You might recognize the name Mystified through the artist's parallel project Mister Vapor, an album from which I've reviewed here. Mystified is Thomas Park's main project, that has gained quite some name not only due to its more than massive discography, but also due to its good quality. This particular album is the first part of the Eulogy Series, a serie of albums which features different artists creating their own eulogy in the form of music; they have different options, choosing between describing their own death as well as their passage to afterlife, the events leading to their death, and what-not.
"Passing Through the Outer Gates" describes the journey of mr. Park's soul from the Earth, going through various gates and passages, eventually leading into a calm resting place. I won't go into more detail about the theme as I don't want to spoil it all, so let's focus on the musical side from now on. Mystified has operated in the field of music for quite some time, and has done quite a few experimentations with different styles and genres; taking this into notion, it should carry no surprise that the album operates between many styles as well. Already during the opening eight-minuter we get to hear rather calm layer of ambient, which is based on an audible but still foggy enough pattern, with some bits of classical string-instrument synths as well as short features of retro-sounding sci-fi electronics in the back. The album doesn't sound as dark as I would've suggested, it's moreso mystical and rather peaceful.
The following tune, as pretty much all tunes on the album, follows the same line of style; they have an overall mellow and ambient-like feel, but sound far from flat or evened-out.

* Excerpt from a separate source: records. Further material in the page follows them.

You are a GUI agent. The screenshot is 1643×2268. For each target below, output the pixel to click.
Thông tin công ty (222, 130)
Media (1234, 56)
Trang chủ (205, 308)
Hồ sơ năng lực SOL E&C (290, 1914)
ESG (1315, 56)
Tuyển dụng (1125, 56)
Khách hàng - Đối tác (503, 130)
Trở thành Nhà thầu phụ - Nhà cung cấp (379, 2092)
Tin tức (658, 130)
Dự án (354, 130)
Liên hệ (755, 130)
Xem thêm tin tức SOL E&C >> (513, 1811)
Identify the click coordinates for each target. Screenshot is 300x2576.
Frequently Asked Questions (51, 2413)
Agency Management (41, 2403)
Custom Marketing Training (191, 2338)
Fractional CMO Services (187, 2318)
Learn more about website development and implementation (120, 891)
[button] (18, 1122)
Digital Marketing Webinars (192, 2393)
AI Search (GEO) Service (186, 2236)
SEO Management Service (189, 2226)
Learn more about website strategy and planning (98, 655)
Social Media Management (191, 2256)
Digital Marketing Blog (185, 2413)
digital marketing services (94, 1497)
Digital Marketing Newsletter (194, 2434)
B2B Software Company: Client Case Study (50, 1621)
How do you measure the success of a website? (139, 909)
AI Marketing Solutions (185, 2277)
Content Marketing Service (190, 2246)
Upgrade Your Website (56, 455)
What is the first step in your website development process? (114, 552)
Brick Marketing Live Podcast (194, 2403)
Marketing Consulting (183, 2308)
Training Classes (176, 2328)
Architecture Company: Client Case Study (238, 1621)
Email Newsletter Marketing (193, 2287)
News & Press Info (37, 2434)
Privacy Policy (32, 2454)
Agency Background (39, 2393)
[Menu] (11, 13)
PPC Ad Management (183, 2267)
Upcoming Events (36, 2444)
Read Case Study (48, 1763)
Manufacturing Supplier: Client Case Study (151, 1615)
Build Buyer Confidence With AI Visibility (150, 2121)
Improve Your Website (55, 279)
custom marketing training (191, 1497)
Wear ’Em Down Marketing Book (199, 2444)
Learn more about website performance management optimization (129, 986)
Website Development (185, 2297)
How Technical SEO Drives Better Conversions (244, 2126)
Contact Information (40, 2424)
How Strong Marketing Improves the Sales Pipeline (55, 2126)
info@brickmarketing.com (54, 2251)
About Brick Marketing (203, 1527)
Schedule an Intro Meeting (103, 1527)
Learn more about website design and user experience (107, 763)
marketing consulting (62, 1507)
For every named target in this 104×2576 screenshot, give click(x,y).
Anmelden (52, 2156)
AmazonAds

The songs' patterns are based on fleshy but soft and overall very professional electronic synths that create utterly simple and rather repetitive patterns. These compositions are easy to follow, but be it either two simple melodies (a traditional ambient one and a classical one for example, such as on "Dark Transition") overlapping with each other or just one that's supported and enchanced by some a bit edgier and even slightly out-of-place electronic sounds, they have depth and function well. The artist surely didn't pick the easy route here, as at times the album got me thinking how the soundscape can work at all with such daring unions of sound. I must compliment the artist for his use of percussions, as be they a leading element (such as on the partly reversed "Lost My Body," or the tribal ones in "Approaching something") or present in the form of a few (at first glance) randomly placed beats, they give the songs a positive nudge forward every time they appear.
The classical elements and the soundscape are the main reasons I had doubts about the album. The classical instruments as well as the more traditional ambient-synths have a softened and a bit echoed sound, which fits as them being a not-present element in the soul's journey but a soundtrack to it, but it also eats up a layer of their depth in an attempt to make them create a deeper atmosphere and to sound more fitting. Their sound is both soothing and more or less powerful, but they lack character. Depite the really good compositions that are both mystical and story-wise purposeful, the soundscape is a bit too bare and even hollow for my tastes, and thus eats up quite a bit of the album's appeal. As said earlier, the orchestral instruments could've used some more character, as now they have little to give after the first couple of spins.
All the albums of the Eulogy-serie will come in a professionally made DVD-size digipack with a black front cover, which has a coffin-shaped die-cut that reveals just a bit of the actual cover image. If all the albums in the serie will look this good, I'll be more than pleased. Nothing more to add.
This album shares some of the same feeling as the Aspectee-album released by the same label, so if you liked it, there's some chance you'll like this one as well - even though the albums don't share a lot when it comes to their compositions. Aside of the somewhat hollow sounds, this album is very recommended to people with a taste for minimalistic but effective compositions as well as a broad taste in electronic music.